In effetti è davvero incomprensibile come venga rinfacciato a chi ha usato come ipotetici articoli del proprio ipotetico atto costitutivo/statuto organizzativo "servono politici diversi", "servono politiche diverse", "servono persone con competenze", "serve rispetto per le promesse fatte e le parole date", "serve trasparenza verso i cittadini" il fatto che degli stessi siano rimasti soltanto......gli articoli veri e propri, intesi in senso grammaticalmente stretto.

venerdì 4 gennaio 2019

Il miglior inizio possibile

Kiave di lettura n° 319
Per iniziare al meglio questo 2018 ho pensato di ripetere una sorta di tradizione con quello che negli anni passati avevo già fatto.
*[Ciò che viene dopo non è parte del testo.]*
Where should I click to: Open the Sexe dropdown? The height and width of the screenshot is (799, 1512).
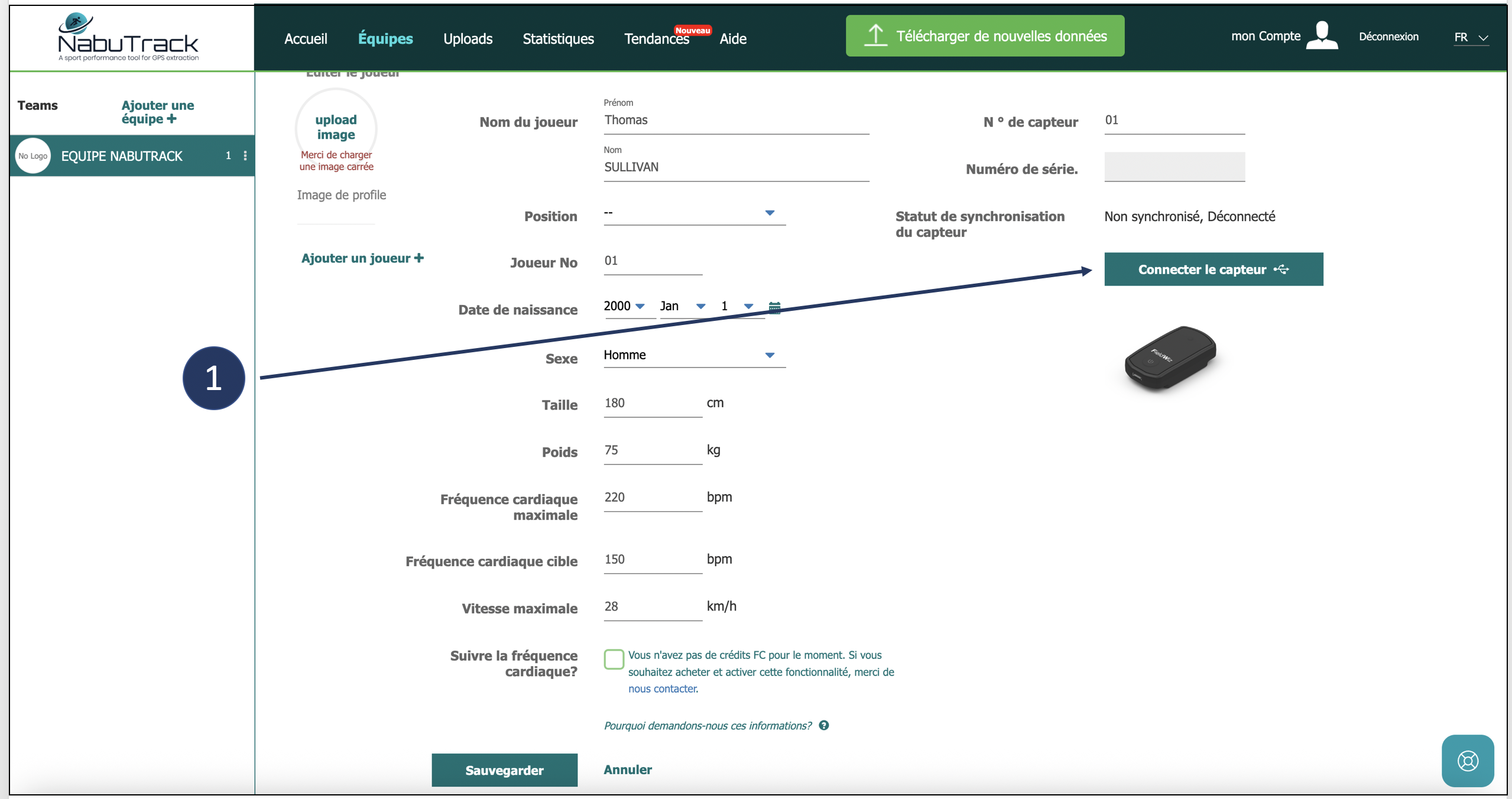[695, 355]
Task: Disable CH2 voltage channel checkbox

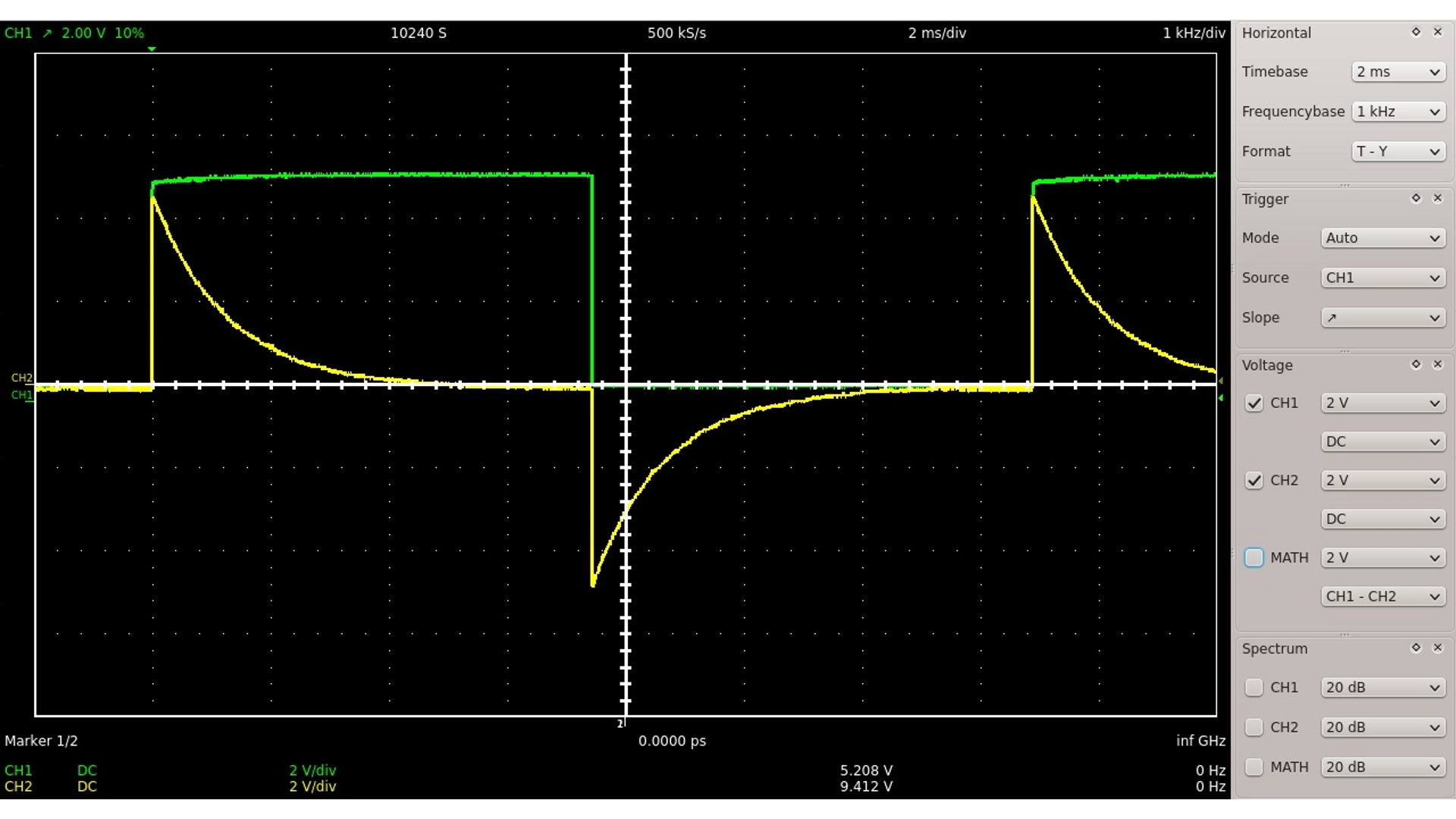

Penso infatti che non ci sia nessun merito nell'essere nati dalla parte più fortunata del pianeta e credo che per dimostrare che "SIAMO CHI SIAMO" ogni tanto questa fortuna dobbiamo riconoscerla e cercare di metterla in parte in circolo. Anche solo con un piccolo, minimo, gesto.
Se volete cominciare il 2018 con lo stesso gesto, trovate qui tutte le indicazioni:
Buon anno a tutti.

Non è un errore di battitura o un non essersi abituato a "scrivere" il numero giusto del nuovo anno. E' solo una conferma rispetto al primo post dell'anno scorso visto che sottoscrivo ogni singola parola ma soprattutto il gesto. Quindi copio ed incollo.
Come ormai da tradizione, comincio l'anno del blog così. Mi sembra il migliore inizio possibile. Se vi va, anche l'invito è sempre lo stesso, così come il sito di riferimento. BUON ANNO.